3. Materials and Methods

The analyzed data include the lyrical verses written by A. K. Tolstoy, K. K. Sluchevsky, and I. F. Annensky. The artistic legacy of A.K. Tolstoy was divided into two periods: early (1840–1858) and late (1859–1875). The poetry of K.K. Sluchevsky naturally breaks down into two periods because his poetic creative work includes a decade-long pause; thus, the two periods comprise of early (1856–1883) and late (1895–1901). Besides, the analyzed material includes several A. K. Tolstoy’s non-poetic texts as well as his poetic translations for the verses written by Heinrich Heine and André Chénier. The set of non-poetic texts includes selected units from the epistolary (only the letters originally written by A.K. Tolstoy in Russian) and two fragments from the novel “Prince Serebrenni” (the Preface and Epilogue). All the considered texts are monological.
The sources of texts include literary internet collections of Russian classics from the poetry libraries (http://az.lib.ru/t/tolstoj_a_k/ for A.K. Tolstoy, http://poetrylibrary.ru/stixiya/menu-date-143.html for K.K. Sluchevsky, and http://az.lib.ru/a/annenskij_i_f/ for I.F. Annensky. Accessed on 13 September 2021) and the printed collections of works written by these authors [27,28,29]. The majority of the analyzed texts come from the former digital collection. The latter printed collections served for checking the details (especially information concerning dating) and searching for additional texts if it was necessary.
Table 1 presents the quantitive characteristics of the analyzed material. The columns show the total numbers of word tokens, relation tokens, elementary segments, lines, and texts in the analyzed material.
For the sake of stylistic homogeneity, the poetic language material contains only lyrical verses. The considered poetic texts are small or medium in size. The median number of lines in the analyzed poetry of A.K. Tolstoy, K.K. Sluchevsky, and I.F. Annensky amounts to 18, 16, and 14, correspondingly. Therefore, the set of considered poetic texts does not include the A.K. Tolstoy’s ballades and dramatical pieces, as well as the large poetic texts written by K. K. Sluchevsky and I.F. Annensky. The analyzed material does not contain any incomplete fragments of verses; each verse is present in its entirety. This holistic approach is valuable because it makes the reasoning reflected in a text integral and complete.
The artistic legacy of A.K. Tolstoy is not very large, and almost all his verses became the objects of analysis in the work. On the contrary, the poetic writings of K.K. Sluchevsky are rather numerous. Besides, his verses often lack date-marks, and this caused difficulties in searching for the samples for the abovementioned two periods, especially for the early one. Nevertheless, the total set of selected verses is approximately equal for both authors.
The process of adapting RST for the specificity of poetic texts includes two steps: (1) defining the criteria for dividing an analyzed text into the sequence of elementary segments, (2) elaborating the appropriate set of rhetorical relations and the criteria for their textual identification. Since both lines were in focus of consideration in [24], it would be superfluous to discuss them here again. It is sufficient to characterize the main results of the adaptation.

> _Directions_
Can you take the methods section on the poetry of Tolstoy, Sluchevsky, and Annensky further, picking up right after its last sentence?

> _Given data_
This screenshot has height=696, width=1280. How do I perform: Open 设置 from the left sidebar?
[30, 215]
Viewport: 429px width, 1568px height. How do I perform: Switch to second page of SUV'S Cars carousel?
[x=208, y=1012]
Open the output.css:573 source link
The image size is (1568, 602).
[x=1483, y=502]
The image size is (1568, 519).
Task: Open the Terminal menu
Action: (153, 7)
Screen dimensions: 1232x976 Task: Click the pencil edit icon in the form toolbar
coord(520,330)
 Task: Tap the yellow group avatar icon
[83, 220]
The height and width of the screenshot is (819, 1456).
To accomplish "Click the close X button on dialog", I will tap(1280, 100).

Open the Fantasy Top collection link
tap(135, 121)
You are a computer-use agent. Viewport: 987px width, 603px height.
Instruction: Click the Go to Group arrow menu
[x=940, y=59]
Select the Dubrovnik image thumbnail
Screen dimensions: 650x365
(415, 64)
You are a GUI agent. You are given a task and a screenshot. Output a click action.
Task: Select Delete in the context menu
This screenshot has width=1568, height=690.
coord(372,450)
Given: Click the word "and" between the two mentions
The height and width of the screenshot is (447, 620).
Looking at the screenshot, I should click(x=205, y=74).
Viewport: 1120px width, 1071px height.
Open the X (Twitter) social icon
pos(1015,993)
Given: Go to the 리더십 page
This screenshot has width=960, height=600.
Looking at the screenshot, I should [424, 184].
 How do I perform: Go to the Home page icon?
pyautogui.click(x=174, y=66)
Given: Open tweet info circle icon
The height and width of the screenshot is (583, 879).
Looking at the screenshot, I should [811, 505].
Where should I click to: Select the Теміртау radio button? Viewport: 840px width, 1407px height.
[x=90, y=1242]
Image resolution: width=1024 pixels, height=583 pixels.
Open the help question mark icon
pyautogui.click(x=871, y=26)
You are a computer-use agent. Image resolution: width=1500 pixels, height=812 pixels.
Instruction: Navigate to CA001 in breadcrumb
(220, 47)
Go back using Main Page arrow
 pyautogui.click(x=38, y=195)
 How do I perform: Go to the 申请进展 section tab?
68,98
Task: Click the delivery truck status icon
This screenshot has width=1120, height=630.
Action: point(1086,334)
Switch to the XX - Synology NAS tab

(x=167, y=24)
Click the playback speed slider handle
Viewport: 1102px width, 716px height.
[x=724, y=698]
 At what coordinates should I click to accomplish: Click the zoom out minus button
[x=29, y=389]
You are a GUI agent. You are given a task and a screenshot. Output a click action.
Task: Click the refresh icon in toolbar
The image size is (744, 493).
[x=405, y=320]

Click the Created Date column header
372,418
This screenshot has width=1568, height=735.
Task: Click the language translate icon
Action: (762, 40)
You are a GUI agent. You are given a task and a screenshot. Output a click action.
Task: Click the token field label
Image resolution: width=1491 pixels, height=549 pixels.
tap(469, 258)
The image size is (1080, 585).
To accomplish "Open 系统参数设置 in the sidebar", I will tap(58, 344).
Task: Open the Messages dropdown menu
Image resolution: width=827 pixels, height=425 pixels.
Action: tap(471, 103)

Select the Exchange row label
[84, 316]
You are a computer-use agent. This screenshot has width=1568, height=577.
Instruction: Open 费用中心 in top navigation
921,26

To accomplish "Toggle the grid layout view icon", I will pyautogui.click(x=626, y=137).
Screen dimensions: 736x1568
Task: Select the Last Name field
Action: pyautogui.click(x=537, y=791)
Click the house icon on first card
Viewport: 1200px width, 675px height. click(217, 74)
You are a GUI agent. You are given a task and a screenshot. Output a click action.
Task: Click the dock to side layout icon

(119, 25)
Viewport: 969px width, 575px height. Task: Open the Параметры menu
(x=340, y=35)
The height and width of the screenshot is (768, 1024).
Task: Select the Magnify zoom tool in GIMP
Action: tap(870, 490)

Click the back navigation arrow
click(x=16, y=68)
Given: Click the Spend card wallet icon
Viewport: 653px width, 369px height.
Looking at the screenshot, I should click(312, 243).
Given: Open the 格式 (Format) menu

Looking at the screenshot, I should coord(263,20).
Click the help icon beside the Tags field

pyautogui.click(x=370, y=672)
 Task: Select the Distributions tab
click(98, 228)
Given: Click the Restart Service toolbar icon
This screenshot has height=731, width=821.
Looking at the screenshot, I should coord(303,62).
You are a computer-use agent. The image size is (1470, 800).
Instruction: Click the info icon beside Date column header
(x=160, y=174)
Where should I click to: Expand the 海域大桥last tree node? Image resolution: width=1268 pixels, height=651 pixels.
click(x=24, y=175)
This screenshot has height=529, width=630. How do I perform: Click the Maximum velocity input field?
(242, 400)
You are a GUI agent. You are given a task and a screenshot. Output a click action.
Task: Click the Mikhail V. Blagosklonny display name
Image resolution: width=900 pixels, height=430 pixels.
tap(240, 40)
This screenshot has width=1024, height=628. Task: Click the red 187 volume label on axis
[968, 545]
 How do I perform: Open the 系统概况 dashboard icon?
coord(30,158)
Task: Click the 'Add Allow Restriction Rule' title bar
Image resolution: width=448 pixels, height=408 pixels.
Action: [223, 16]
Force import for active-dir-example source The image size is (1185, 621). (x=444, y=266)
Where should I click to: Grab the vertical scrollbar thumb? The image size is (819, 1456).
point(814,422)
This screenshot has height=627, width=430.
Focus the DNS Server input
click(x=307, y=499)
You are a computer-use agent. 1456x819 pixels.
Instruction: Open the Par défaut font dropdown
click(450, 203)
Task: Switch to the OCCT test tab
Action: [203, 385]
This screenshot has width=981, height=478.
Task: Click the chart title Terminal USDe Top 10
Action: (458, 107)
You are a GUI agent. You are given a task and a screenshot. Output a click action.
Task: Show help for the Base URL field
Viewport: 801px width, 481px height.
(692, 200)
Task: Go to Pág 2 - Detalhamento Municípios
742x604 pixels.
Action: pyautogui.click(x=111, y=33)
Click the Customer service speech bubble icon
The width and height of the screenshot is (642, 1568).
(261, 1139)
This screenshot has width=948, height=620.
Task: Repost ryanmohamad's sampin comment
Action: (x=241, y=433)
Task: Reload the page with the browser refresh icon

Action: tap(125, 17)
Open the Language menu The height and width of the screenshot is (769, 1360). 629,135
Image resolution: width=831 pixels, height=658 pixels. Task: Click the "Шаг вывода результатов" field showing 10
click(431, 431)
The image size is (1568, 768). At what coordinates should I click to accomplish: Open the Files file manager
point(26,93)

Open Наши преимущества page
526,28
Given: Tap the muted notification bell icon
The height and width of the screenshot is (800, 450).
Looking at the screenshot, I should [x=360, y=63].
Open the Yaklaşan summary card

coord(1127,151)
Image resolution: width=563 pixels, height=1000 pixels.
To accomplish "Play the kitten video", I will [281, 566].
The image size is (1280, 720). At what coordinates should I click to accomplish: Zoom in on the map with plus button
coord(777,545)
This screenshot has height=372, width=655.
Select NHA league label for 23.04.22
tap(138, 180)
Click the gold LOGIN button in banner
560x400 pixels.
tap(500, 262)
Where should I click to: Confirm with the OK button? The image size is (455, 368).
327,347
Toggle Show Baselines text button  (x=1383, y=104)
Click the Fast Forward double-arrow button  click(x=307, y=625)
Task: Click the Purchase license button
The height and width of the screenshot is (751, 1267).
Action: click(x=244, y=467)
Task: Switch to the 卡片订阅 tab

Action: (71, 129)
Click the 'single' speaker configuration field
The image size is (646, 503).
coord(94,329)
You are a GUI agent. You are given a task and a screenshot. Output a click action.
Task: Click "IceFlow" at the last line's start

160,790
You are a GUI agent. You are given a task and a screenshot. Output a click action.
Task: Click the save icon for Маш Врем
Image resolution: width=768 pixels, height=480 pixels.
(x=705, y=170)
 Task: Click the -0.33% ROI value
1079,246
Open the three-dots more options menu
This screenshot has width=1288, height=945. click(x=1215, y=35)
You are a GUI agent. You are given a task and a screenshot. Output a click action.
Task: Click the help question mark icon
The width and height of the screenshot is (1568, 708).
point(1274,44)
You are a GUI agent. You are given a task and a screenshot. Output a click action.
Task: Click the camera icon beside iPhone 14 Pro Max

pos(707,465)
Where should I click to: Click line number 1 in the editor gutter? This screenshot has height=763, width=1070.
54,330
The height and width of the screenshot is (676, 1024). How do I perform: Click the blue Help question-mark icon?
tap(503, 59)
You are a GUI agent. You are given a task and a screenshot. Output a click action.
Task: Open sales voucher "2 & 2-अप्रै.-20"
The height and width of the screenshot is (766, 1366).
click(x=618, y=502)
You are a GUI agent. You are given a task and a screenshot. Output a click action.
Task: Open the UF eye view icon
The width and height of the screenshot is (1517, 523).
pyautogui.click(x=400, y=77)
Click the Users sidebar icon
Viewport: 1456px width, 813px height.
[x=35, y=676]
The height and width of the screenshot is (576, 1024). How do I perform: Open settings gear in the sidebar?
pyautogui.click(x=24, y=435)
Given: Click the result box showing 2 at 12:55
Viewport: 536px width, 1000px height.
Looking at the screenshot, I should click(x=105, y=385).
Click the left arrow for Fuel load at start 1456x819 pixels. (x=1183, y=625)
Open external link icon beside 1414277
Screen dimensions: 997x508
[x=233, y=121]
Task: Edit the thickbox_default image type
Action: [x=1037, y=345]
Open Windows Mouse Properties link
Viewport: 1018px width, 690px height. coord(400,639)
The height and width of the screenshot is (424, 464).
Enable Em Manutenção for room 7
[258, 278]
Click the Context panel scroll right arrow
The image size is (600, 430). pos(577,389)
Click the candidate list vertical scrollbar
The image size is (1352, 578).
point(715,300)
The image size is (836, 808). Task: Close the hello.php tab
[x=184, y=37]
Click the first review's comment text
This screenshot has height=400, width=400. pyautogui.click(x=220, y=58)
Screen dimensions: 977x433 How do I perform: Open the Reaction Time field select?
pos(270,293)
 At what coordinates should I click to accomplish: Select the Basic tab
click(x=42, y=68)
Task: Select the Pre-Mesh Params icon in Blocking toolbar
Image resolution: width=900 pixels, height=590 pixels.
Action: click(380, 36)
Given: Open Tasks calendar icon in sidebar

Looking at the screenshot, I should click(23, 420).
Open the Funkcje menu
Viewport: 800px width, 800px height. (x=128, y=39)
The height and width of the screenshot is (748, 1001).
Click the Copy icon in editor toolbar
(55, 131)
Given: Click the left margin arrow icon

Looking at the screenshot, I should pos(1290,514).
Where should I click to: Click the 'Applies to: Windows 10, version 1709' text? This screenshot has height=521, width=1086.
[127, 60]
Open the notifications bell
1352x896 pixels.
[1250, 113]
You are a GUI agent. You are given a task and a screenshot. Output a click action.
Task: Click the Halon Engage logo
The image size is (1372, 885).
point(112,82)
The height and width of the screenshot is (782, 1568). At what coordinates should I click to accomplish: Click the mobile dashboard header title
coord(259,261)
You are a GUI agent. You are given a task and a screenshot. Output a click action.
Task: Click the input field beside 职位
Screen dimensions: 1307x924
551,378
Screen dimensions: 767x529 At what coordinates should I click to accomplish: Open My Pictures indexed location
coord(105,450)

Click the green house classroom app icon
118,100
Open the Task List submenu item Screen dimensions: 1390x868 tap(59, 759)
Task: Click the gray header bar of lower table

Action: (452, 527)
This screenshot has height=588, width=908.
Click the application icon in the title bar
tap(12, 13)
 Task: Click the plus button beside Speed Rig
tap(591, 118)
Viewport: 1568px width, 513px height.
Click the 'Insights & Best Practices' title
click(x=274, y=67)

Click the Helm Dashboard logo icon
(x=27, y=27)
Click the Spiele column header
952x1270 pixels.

> _Answer to the exercise_
For the first issue, the following rationales are basic. Y.M Lotman considers rhymes as the signals of the boundaries; thus, a line from his point of view forms the unity on several levels, particularly the semantic level. The line is “akin to the word and the pause at the end of the line to the space between words” [7] (p. 91). This principle of segmentation corresponds to the methodology used in [16,17] for Chinese poetry. Poetic lines usually are marked prosodically, and prosodic borderlines are significant for segmenting Russian oral prosaic narration [18]. The significant role of intonational constructions in detecting rhetorical relations is the object of consideration in [22].
In the current work, segmentation of a poetic text into elementary segments corresponds to its segmentation into lines. Deviations from this rule of segmentation were made only for the cases when a line contains several sentences divided by the period (periods), question or exclamation mark. As one can notice by comparing the fourth and the fifth columns in the Table 1, these cases were not numerous: a summarized number of lines does not substantially differ from the corresponding summarized number of elementary segments, and in some cases, these two numbers are equal.
The set of rhetorical relations in the adapted version of RST contains 27 classic types of RST relations and 7 types that were added because of their conveniency in rendering poetic reasoning. The set of classic relations used in the project consists of the following types: background, conjunction, elaboration, circumstance, preparation, evaluation, contrast, sequence, restatement, summary, non-volitional result, non-volitional cause, volitional result, volitional cause, comparison, evidence, purpose, solutionhood, concession, motivation, justify, joint, disjunction, antithesis, otherwise, condition, interpretation. The additional seven relations are the following: appeal, warning, negation, content, attitude, promise, and directive. In sum, there are 34 types of relations. The analyzed texts form the corpus, annotated in terms of the adapted rhetorical structure theory.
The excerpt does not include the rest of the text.